Someone at the Maily Telegraph – who is not told, as for once the piece has appeared without a name on the by-line – has decided that it would be A Very Good Idea to frighten all those rail commuters who struggle with opening a broadsheet format paper during their journeys just a little. So today has come the ominous headline “Hacking ‘threat to train network’”.
How could that happen? “Hackers could attack the train network and disrupt services because of a shift to new signalling technology, a security expert has warned” explains the sub-heading. Really? Well, the source of this information, a Professor at a German technical University, speaking at a conference in Berlin, sounds suitably plausible, but the Telegraph has not done its homework.

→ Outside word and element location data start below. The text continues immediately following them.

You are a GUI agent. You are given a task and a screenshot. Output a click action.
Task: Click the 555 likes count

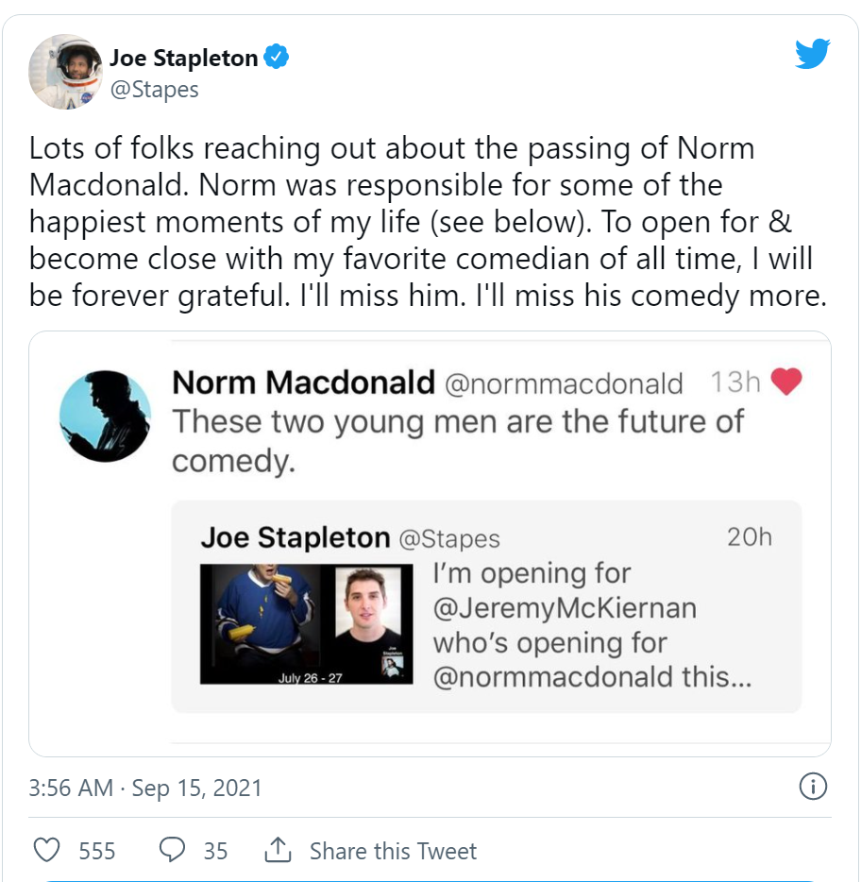click(96, 851)
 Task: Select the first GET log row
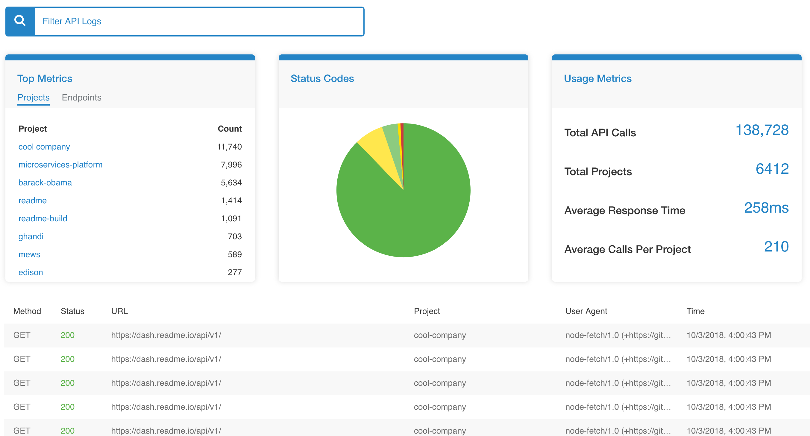click(220, 335)
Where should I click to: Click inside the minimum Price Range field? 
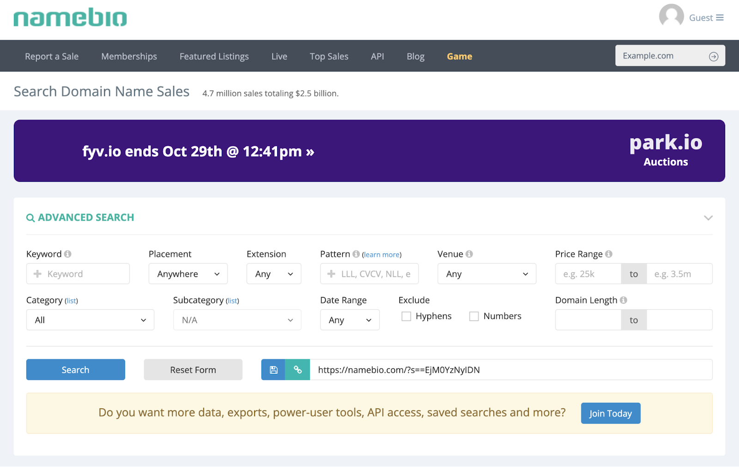pyautogui.click(x=587, y=274)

The technology being discussed, GSM-R or Global System for Mobile Communications – Railway to give it its full title, is indeed being rolled out by Network Rail (NR) across more of the mainland UK network. But it is not being used to control lineside signals: rather, it is used solely for communication between train crew and control centres.
And little of the mainland UK network, save the HS1 high speed link between London and the Channel Tunnel, is signalled other than by lineside signals. And the system used on HS1 is not related to GSM-R. Therefore, as the Telegraph piece goes on to concede, even if GSM-R were to be hacked, this would not stop trains moving, and nor would it compromise safety.
So when the article talks of “Train switching systems, which enable trains to be guided from one track to another at a railway junction”, this merely demonstrates that whoever wrote the piece does not understand that the word “signalling” has more than one meaning, and in this case it emphatically does not refer to the signal interlockings which keep trains apart and work the lineside signals.
Moreover, the idea that GSM-R would mean being “connected to the Internet” does not mean a hacking attack would – or even could – get through the system’s security, something that NR was rightly not prepared to discuss with the Telegraph. Even the serious end of the Fourth Estate, it seems, has more difficulty finding someone who understands the railway than someone who knows their slebs.
And, for those punters who pay for a serious paper and expect its hacks to be seriously knowledgeable, that’s not good enough.